# Given entries
○ ○ ○ ○ ○ ○ ○

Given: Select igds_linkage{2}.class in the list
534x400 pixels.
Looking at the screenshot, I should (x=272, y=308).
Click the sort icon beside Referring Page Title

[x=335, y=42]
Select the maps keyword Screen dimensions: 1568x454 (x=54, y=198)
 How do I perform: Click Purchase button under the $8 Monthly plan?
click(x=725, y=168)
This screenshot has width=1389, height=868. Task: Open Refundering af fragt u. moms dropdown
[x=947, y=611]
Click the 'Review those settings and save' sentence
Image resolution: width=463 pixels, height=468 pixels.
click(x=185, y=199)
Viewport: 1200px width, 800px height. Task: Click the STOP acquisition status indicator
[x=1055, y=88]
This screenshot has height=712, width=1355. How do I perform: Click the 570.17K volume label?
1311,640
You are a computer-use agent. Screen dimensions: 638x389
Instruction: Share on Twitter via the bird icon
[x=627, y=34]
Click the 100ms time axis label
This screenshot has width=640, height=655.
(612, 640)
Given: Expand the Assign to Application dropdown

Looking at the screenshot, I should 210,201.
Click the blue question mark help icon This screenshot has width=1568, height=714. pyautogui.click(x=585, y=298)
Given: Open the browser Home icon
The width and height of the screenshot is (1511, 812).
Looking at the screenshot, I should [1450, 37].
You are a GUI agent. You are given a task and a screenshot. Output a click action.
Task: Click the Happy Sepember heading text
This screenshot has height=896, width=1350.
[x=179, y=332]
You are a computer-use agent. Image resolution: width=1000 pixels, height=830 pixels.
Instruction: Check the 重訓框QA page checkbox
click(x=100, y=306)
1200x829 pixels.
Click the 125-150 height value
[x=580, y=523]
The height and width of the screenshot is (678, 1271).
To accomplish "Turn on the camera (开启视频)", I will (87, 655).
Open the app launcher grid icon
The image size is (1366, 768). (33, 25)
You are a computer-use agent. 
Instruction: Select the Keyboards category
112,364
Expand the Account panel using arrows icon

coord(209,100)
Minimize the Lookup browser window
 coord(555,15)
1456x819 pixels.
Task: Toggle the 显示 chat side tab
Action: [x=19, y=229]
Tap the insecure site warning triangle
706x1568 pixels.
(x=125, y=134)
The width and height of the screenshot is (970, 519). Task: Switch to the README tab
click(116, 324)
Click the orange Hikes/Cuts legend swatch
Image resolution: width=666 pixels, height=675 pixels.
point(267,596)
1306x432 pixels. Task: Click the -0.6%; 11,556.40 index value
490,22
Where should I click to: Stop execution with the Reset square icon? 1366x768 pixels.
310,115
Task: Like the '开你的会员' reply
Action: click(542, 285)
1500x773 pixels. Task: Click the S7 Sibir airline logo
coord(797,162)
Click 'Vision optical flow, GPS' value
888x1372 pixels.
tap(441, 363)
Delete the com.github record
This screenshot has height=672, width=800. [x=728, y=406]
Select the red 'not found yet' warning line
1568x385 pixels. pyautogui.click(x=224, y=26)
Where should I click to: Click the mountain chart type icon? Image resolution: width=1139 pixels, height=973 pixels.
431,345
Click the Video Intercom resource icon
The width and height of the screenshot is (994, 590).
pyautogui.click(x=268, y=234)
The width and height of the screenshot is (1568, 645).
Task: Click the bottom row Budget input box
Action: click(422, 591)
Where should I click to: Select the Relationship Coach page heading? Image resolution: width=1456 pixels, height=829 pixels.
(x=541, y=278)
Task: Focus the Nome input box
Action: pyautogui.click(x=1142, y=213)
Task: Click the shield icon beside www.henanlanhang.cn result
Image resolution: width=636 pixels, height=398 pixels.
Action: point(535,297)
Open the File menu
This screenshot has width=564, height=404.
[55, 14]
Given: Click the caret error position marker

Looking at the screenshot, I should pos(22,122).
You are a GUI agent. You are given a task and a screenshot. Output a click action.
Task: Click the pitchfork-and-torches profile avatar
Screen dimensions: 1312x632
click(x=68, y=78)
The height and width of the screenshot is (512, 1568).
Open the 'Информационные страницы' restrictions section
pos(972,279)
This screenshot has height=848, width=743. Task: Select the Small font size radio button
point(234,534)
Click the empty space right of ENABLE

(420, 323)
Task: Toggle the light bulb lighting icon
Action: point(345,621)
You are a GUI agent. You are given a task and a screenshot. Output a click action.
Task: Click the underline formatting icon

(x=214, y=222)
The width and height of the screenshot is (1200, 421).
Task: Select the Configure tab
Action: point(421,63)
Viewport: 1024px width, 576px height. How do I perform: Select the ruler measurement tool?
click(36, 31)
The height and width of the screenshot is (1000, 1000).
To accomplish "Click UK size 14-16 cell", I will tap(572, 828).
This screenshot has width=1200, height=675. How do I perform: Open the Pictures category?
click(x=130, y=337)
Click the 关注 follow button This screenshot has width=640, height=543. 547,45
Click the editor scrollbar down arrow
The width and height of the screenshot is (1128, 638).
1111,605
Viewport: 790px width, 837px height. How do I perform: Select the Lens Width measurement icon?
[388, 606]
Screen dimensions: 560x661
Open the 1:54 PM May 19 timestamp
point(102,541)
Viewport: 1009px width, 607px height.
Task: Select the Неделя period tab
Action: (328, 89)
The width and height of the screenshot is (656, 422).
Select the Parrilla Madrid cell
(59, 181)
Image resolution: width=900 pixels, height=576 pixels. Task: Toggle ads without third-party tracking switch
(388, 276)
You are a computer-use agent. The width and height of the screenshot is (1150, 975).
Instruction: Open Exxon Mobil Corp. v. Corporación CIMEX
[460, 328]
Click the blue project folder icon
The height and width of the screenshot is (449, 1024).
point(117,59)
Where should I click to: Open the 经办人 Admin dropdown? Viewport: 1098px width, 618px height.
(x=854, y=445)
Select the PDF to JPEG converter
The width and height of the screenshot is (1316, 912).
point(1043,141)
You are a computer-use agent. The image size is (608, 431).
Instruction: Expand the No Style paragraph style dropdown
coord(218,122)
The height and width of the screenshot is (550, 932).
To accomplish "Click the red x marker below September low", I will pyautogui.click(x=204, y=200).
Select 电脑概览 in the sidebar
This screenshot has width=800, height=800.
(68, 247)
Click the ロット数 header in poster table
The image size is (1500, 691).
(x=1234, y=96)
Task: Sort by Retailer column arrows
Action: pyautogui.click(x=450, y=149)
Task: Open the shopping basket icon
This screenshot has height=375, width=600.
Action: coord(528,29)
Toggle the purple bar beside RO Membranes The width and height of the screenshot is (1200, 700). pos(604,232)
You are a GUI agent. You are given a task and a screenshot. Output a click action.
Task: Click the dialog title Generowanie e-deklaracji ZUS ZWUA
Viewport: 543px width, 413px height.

○ ○ ○ ○ ○ ○ ○

# Work order
Would you copy every line from the listing above that has the string "computer" in it?

# Written response
You are a computer-use agent. Screen dimensions: 638x389
You are a computer-use agent. Image resolution: width=1000 pixels, height=830 pixels.
You are a computer-use agent. 
You are a computer-use agent. The width and height of the screenshot is (1150, 975).
You are a computer-use agent. The image size is (608, 431).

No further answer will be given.